The thing is though, the client is effectively giving information on their order to the LP – it may not be specific to a particular instance of course, but how hard is it to work out when Client A gives you larger size on a “full amount” stream, that there is more to be done?
This raises a moral dilemma to me because how is the LP to act on that information? The initial clip will have been done and as I understand it, the LP is then free to act upon that information. If the client is dealing only with the LP then perhaps there is a case to state that the LP should do no more than clear the risk into the market, shouldn’t skew the client next time and certainly should not take a position on the back of the anticipated flow (which will obviously be called “pre-hedging”)?
If, however, the client deals a clip away from the original LP then surely it’s all bets off? The LP can act on the information and skew to their heart’s content and, if there are any risk takers left out there in e-FX land, take a position? If this happens then execution quality may be degraded for the client and while I happen to think this is an issue only for that client, in this litigious age how long will it be before someone takes a punt on a lawsuit?
This bastardised version of “full amount” trading is the result of the tensions that had been growing between LPs and clients over immediate market impact. If a client was spraying the market then LPs were getting hurt and were unhappy. Likewise, if the client tried to trade in “proper” full amount, the spreads were often too wide for their liking and, especially in bigger tickets, getting a large amount done in ones just isn’t going to cut it. Throw in the push for clients to use more algos – and let’s not kid ourselves, this new “full amount” trading is a TWAP in larger size – and you have the solution. Deal with one LP at a time, give them time to clear the risk and then hit them again.

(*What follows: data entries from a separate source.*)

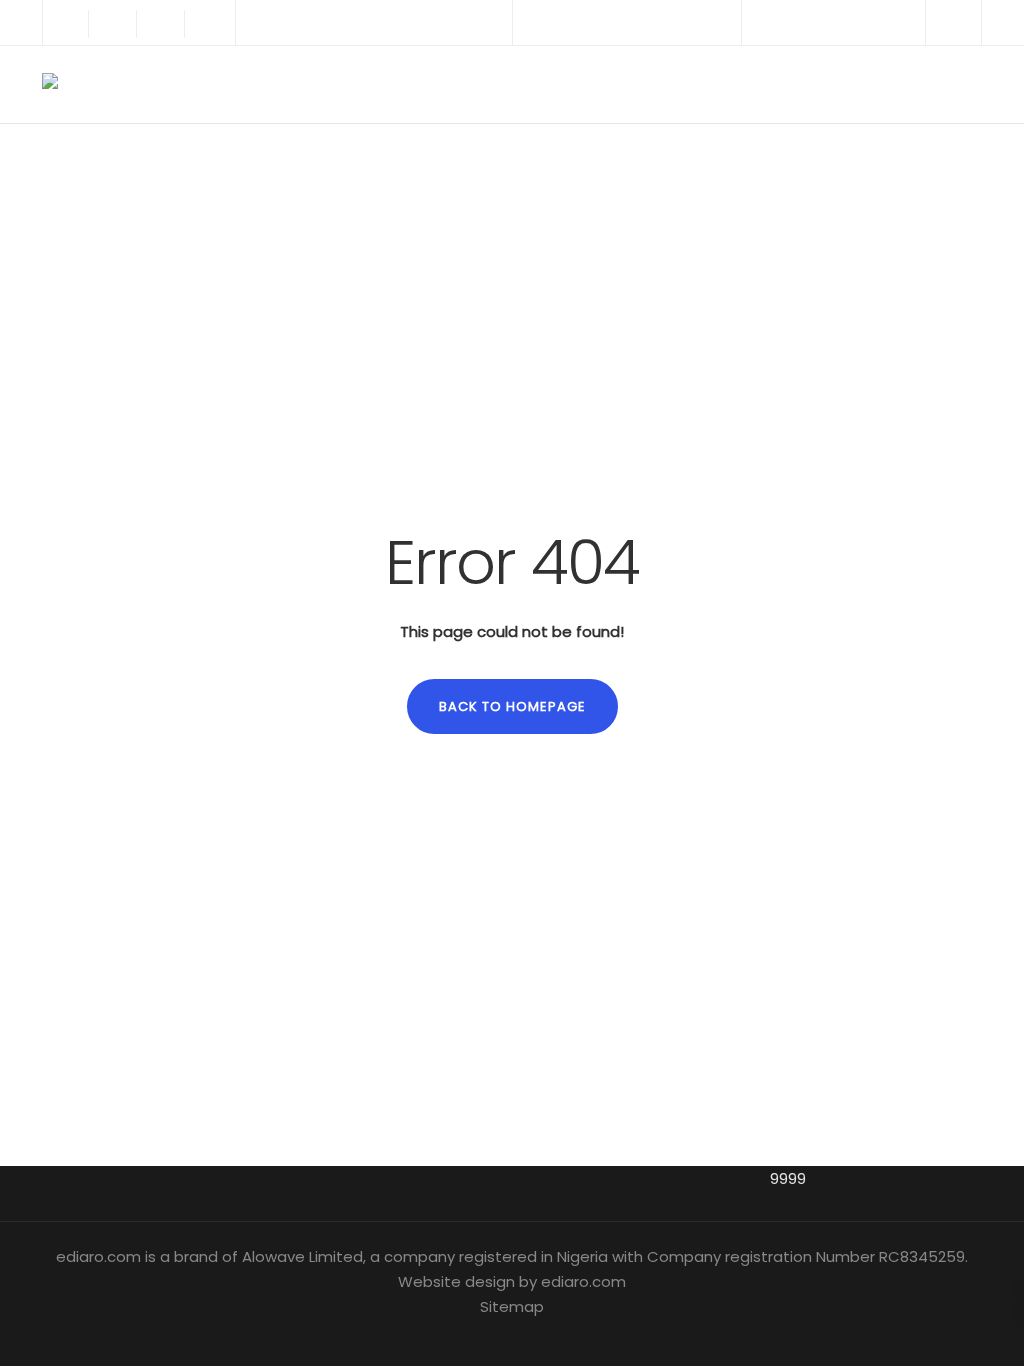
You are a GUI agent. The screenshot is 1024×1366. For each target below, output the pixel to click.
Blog (770, 84)
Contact (919, 84)
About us (688, 84)
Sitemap (512, 1306)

If everything works perfectly this should work, as I noted, it’s just a larger ticket TWAP algo, but how often do things work perfectly? More pertinently, when using an algo the client is often dealing with a segregated agency team at the LP with barriers between that and the principal business – in the “full amount” instance they are dealing with the principal business.

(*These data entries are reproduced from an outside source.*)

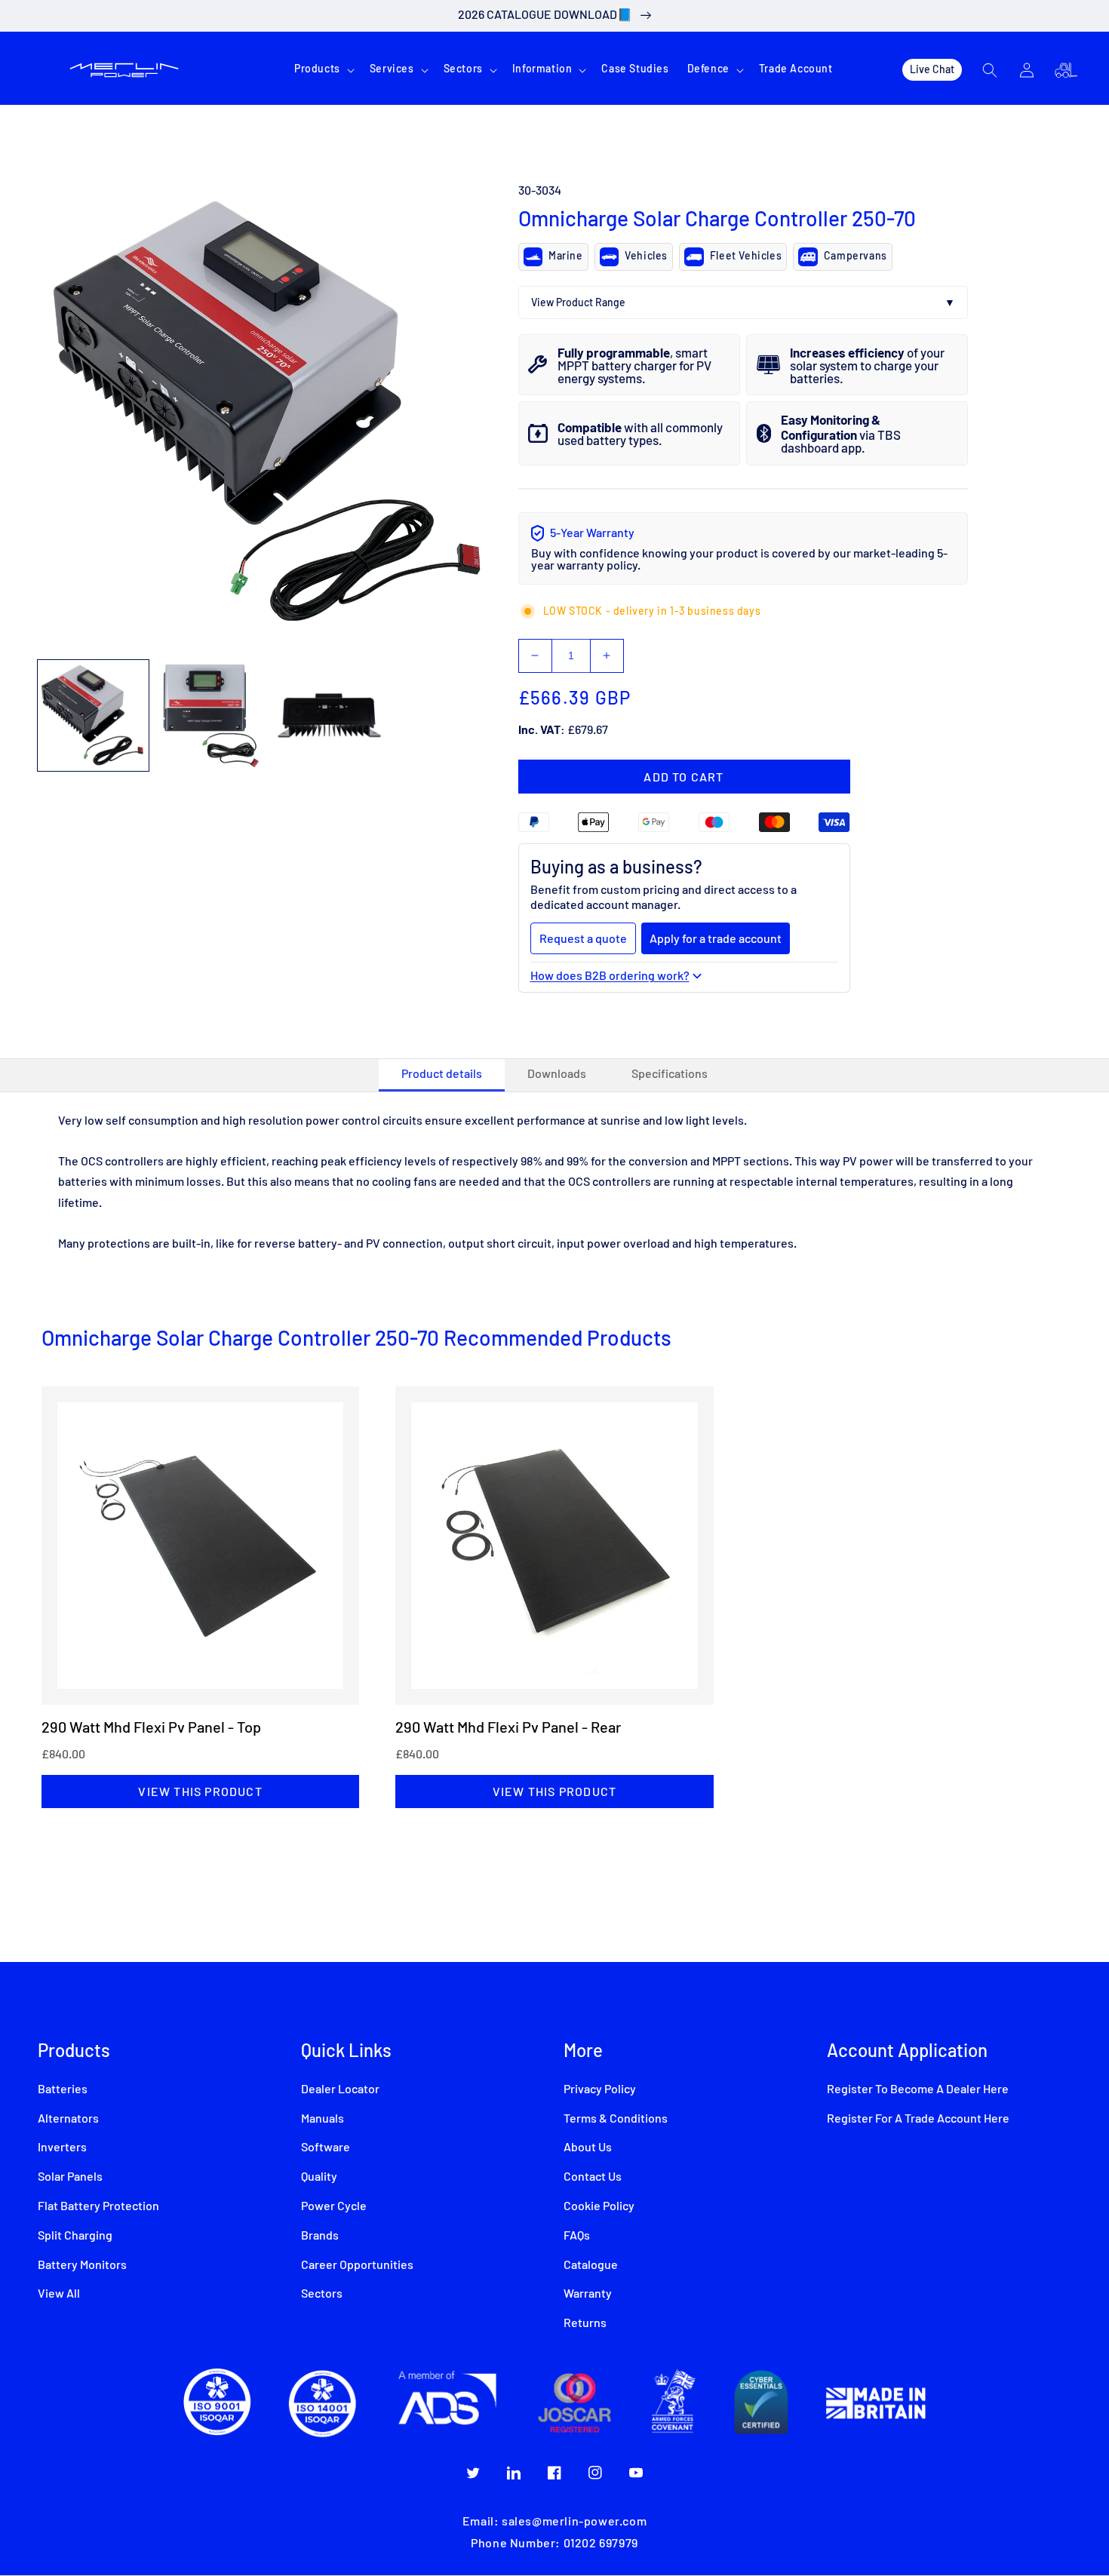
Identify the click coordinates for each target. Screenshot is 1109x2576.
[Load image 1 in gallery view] (93, 715)
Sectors (322, 2294)
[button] (323, 69)
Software (325, 2148)
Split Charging (75, 2236)
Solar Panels (70, 2177)
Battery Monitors (82, 2265)
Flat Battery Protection (98, 2206)
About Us (588, 2148)
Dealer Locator (340, 2089)
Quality (319, 2177)
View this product (200, 1791)
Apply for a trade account (716, 938)
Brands (320, 2236)
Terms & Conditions (616, 2119)
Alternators (68, 2119)
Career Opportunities (357, 2265)
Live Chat (932, 69)
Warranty (588, 2294)
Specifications (669, 1074)
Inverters (62, 2148)
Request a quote (583, 938)
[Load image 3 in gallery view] (329, 715)
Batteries (63, 2089)
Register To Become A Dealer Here (918, 2089)
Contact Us (593, 2177)
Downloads (556, 1074)
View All (59, 2294)
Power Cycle (334, 2206)
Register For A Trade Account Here (918, 2119)
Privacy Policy (600, 2089)
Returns (585, 2323)
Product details (441, 1074)
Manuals (322, 2119)
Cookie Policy (599, 2206)
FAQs (577, 2236)
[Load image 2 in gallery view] (211, 715)
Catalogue (591, 2265)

Effectively the client is giving the LP information and then relying upon them not to do anything with it – even if said client deals away (but adheres to the “full amount” strategy agreement already in place)? If the LP, due to other factors such as other client flow, fails to hedge out the risk in the window, what are they to do? Sit with the extra risk, knowing that the client is going to hit the market again in seconds, and then again and again? If the client deals away, then how does the LP know when the client has finished the order? Should they care?
This entire process of giving information to the LP and then expecting them to do nothing but act as a personal broker until the order is finished is both unrealistic, given the client numbers involved in FX markets and, more worryingly, a throwback to a darker time. In this instance the client is expecting the bank to clear their risk and do nothing with the information, something some people might call unrealistic.

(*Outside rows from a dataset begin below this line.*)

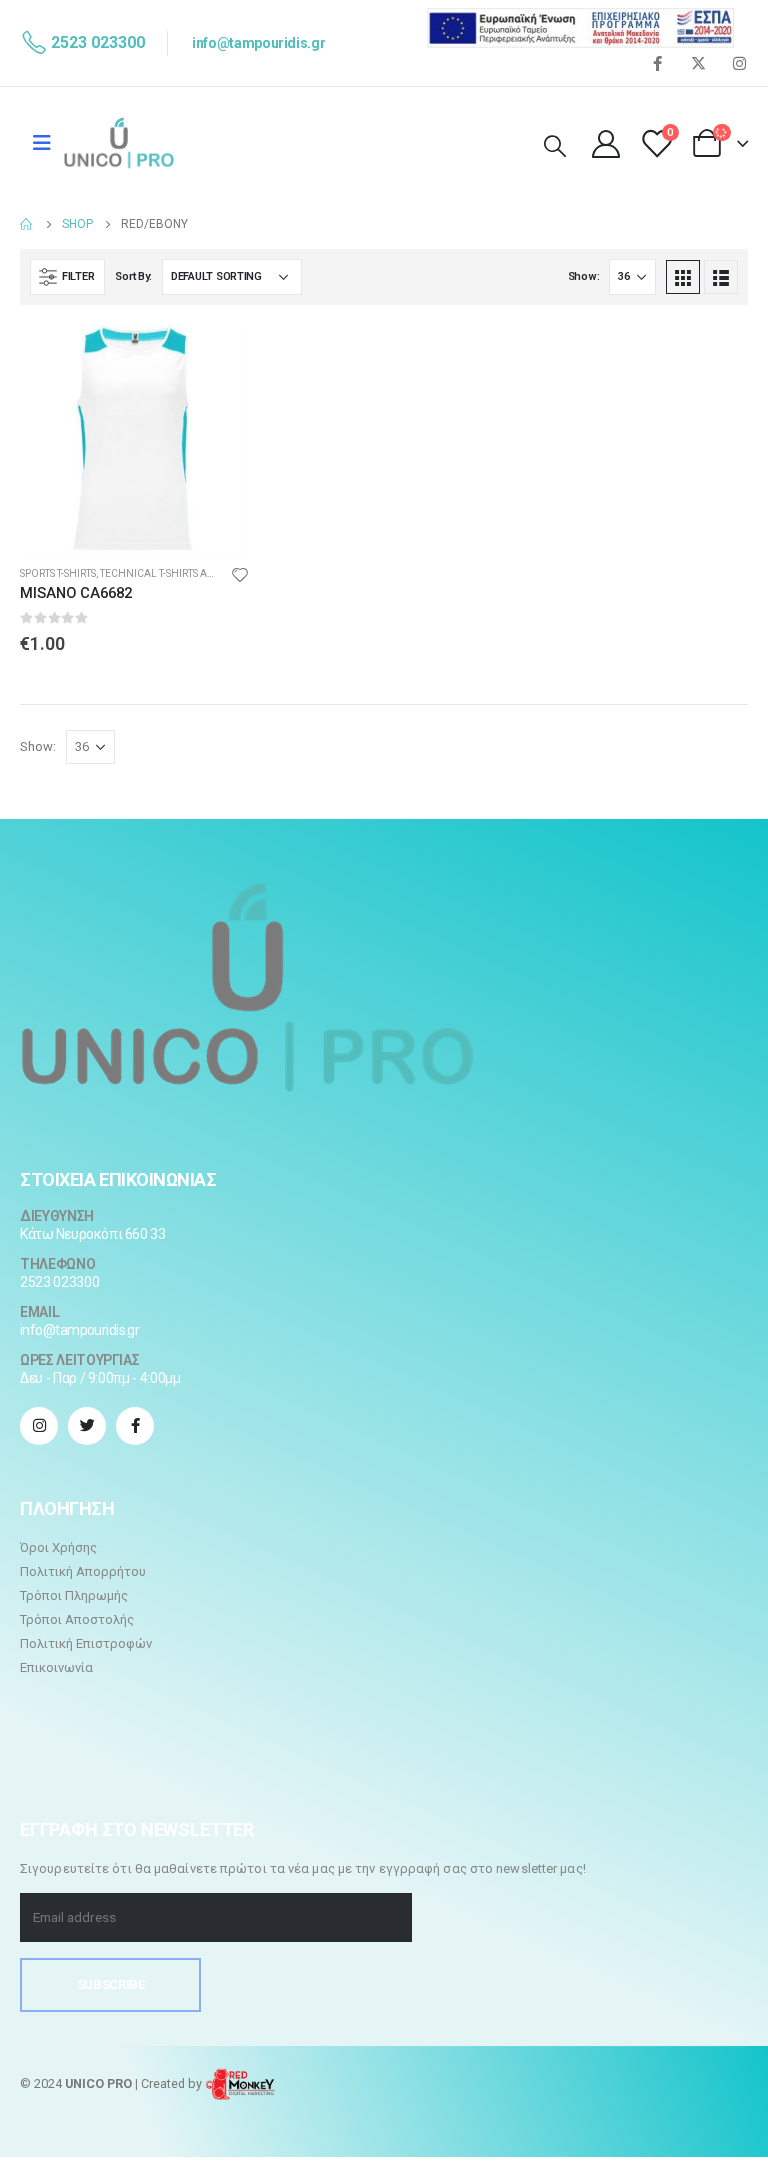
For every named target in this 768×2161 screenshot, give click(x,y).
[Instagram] (739, 63)
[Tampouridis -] (119, 143)
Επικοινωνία (56, 1667)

In a previous instance, clients gave their banks orders to be executed at the Fix. These were typically very large amounts and had to be executed in a one minute window – something that was proven to be equally unrealistic.
In both cases the LP is being placed in a position of risk (no pun intended) because they are potentially hamstrung by information they don’t really want, or in the case of the Fix, a trade they physically couldn’t execute according to the rules. More worryingly, if a client gets it in their head that an LP or group of LPs are using the information, potentially against them, history now shows it is not unrealistic for them to call the lawyers.
To me, the use of this “full amount” strategy by the clients is silly – as I said earlier, I just don’t get it – but the problem is some clients are proving themselves very good at blaming someone else for their own shortcomings, what’s to say the same won’t happen again.
I understand that the GFXC is doing more work on disclosures and hopefully to at least a degree that work will cover this, but we cannot and should not ignore the fact that the foreign exchange industry, in its continued search for customer solutions, may well be sleepwalking into its next conduct crisis.